What makes The Business potent is its emotional cruelty presented in the guise of comedy, sometimes bordering on farce, rich in gags (the business over a dead parrot, the nouveau riche 'luxury' of croissants stuffed with Fruit Loops), in explosive tensions and, not least, suspense (who will get the inheritance?)—and then shock. Director Cristabel Sved and her cast are endlessly inventive, keeping these monsters believable. If you were hoping for empathy and compassion and felt short changed then The Business was not for you—like Gorky's original, this is tough social satire, even if Gavin is a tad more forgiving. And sometimes tougher: a communal sing-along in the Gorky is replaced with the dissolute Simon and Natalie's faithful rendering of a 'Tab cola' jingle, followed by Simon's "Want a root?" It's that kind of play, that kind of world. In the current political climate we're hardly in a position to deny it.

Performances in The Business were uniformly excellent, underpinned by a strong sense of ensemble. Sarah Pierse's Van rarely allows her bitterness to defeat her purpose or her anger to overrule the requisite moments of compassion or opportunity. Pierse plays out Van's considerable contradictions without doubt. Kate Box as the returning prodigal with a purpose is all elegance and bottled restraint almost ready to act but when she does so it is with reason as well as anger. Jody Kennedy as Jennifer is slatternly but engagingly sensitive; Grant Dodwell as the company manager is gentle and fair—if an ignored moral compass; Russell Kiefel is strong as Gary the apparently easy-going but embittered brother of Van's dying husband; John Leary and Samantha Young are an horrendous couple, the ultimate uncaring brats, bravely played with physical and vocal verve; and Thomas Henning is the crippled Ronald who believes himself unloved—and he is, the best his mother can do to cover the murder of Gary is to have the boy committed to a psychiatric clinic. Henning's Ronald is physically confined to his staggering gait but, when not pathetically self-aware, always on the edge of exceeding his emotional borders. In working from Gorky's Vassa Zheleznova, Jonathan Gavin has created a play that is his own, one finely realised by his collaborators and, sadly, a play for and of our times.
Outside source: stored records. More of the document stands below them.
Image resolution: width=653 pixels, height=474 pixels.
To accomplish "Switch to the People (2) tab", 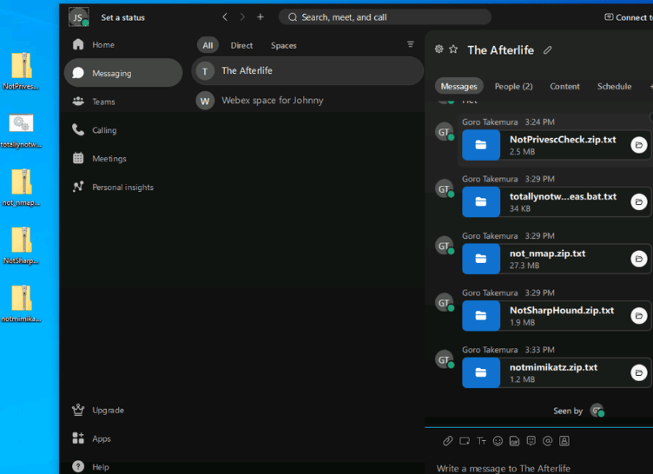I will [x=513, y=86].
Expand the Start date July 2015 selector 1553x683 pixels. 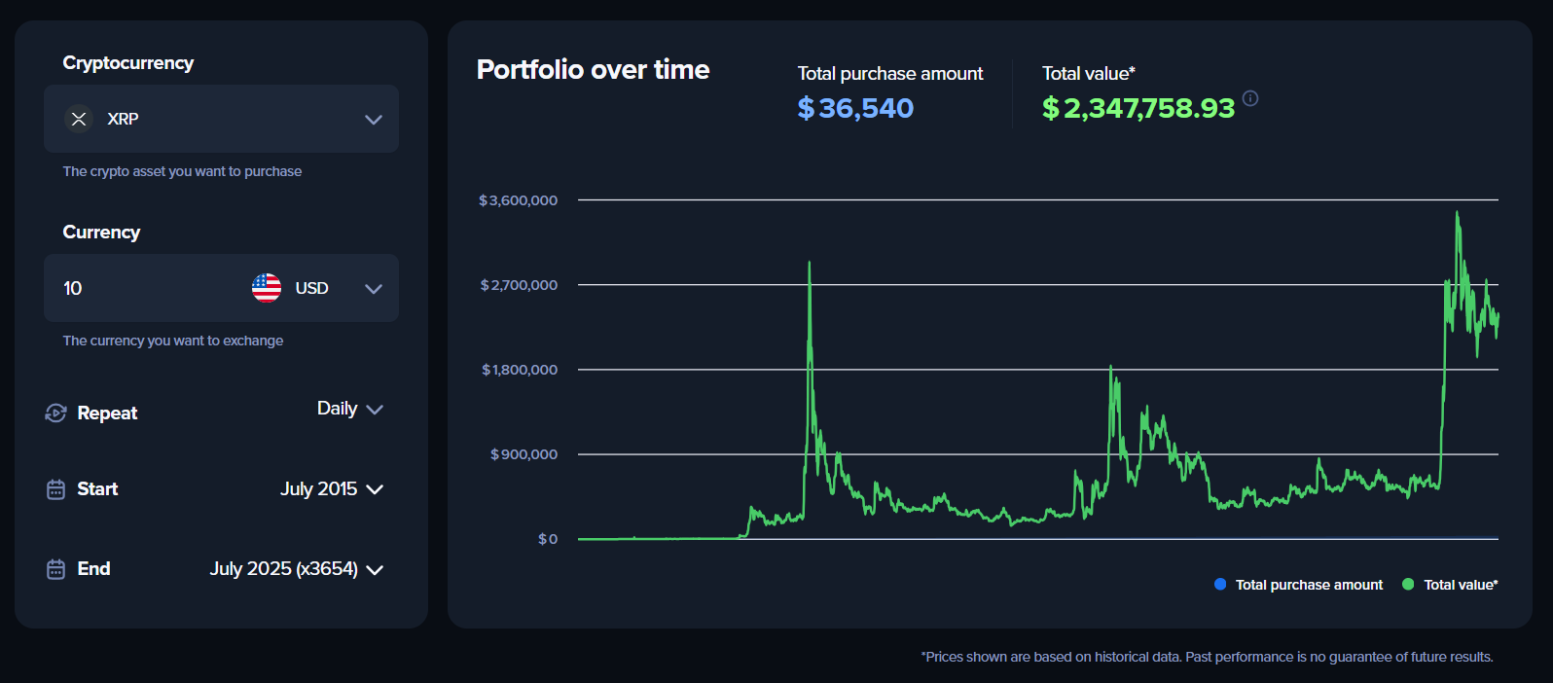point(377,489)
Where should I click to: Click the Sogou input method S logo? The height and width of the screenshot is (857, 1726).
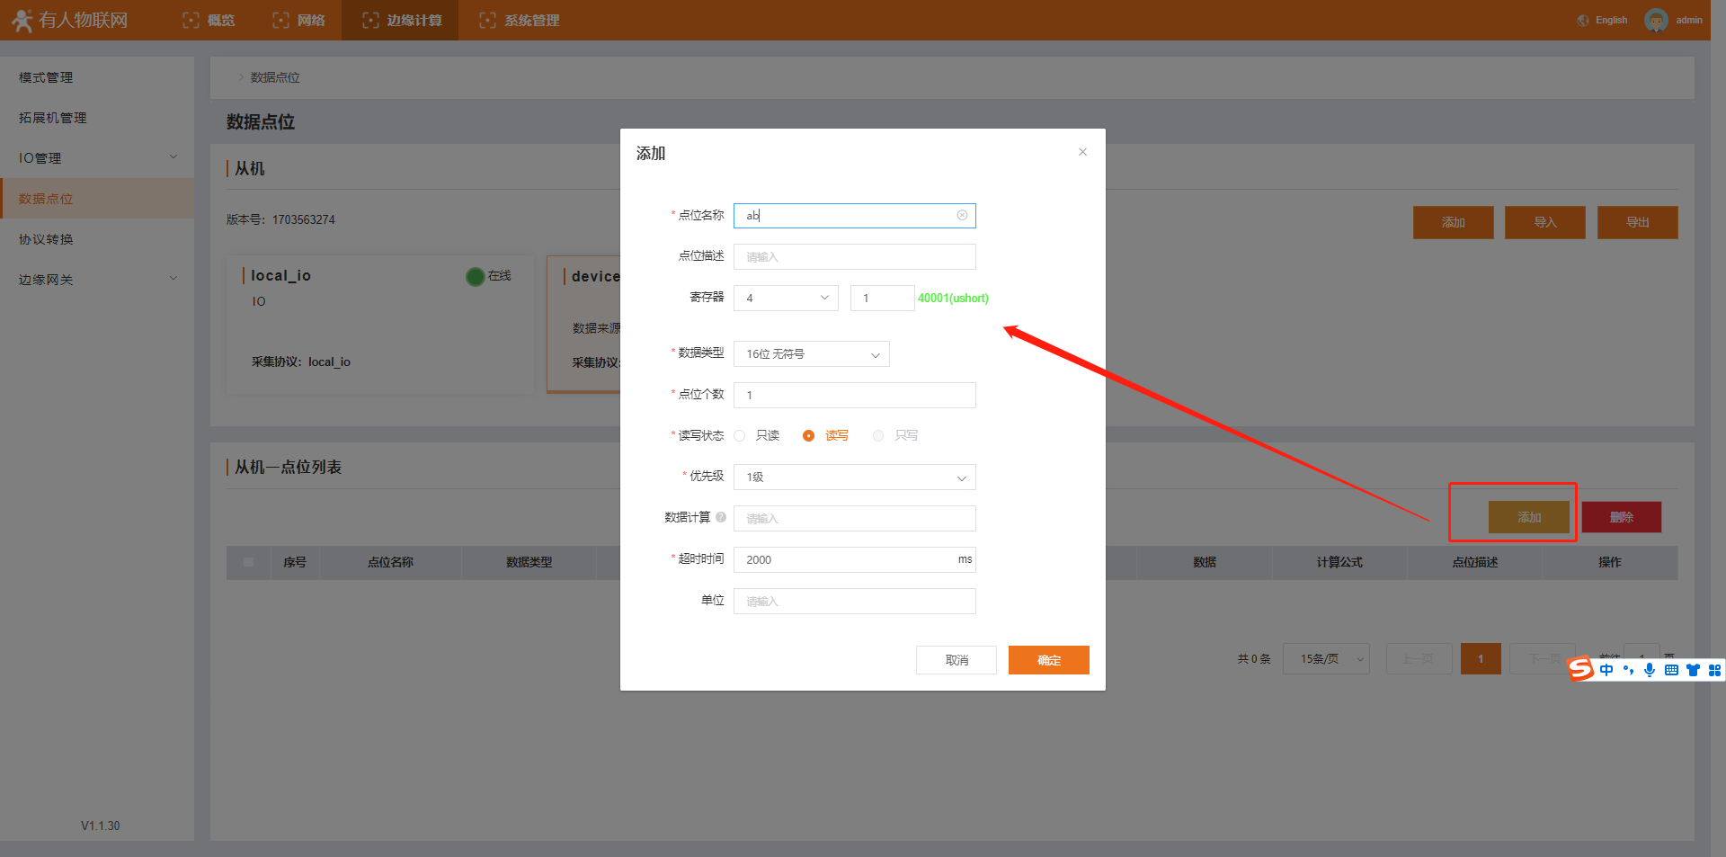(x=1580, y=669)
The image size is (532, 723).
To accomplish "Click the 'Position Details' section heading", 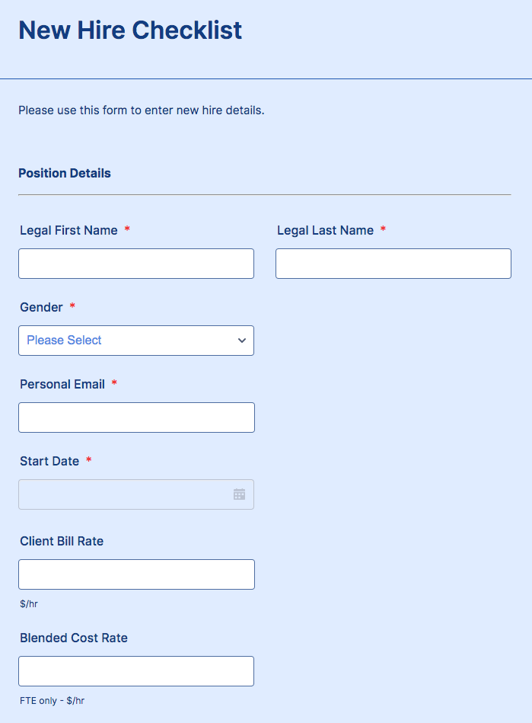I will point(65,173).
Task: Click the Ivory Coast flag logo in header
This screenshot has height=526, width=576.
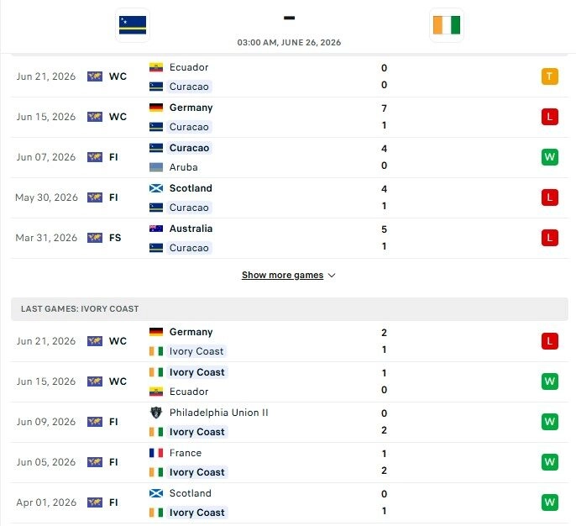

Belvoir: The Business, writer Jonathan Gavin, based on Maxim Gorky's Vassa Zheleznova, director Cristabel Sved, performers Kate Box, Grant Dodwell, Thomas Henning, Jody Kennedy, Russell Kiefel, John Leary, Sarah Pierse, Samantha Young, set design Victoria Lamb, costumes Stephen Curtis, lighting Verity Hampson, composer/sound Max Lyandvert; Belvoir St Theatre, Sydney, April 27-May 29; www.belvoir.com.au

RealTime issue #103 June-July 2011 pg. web

© Keith Gallasch; for permission to reproduce apply to [email protected]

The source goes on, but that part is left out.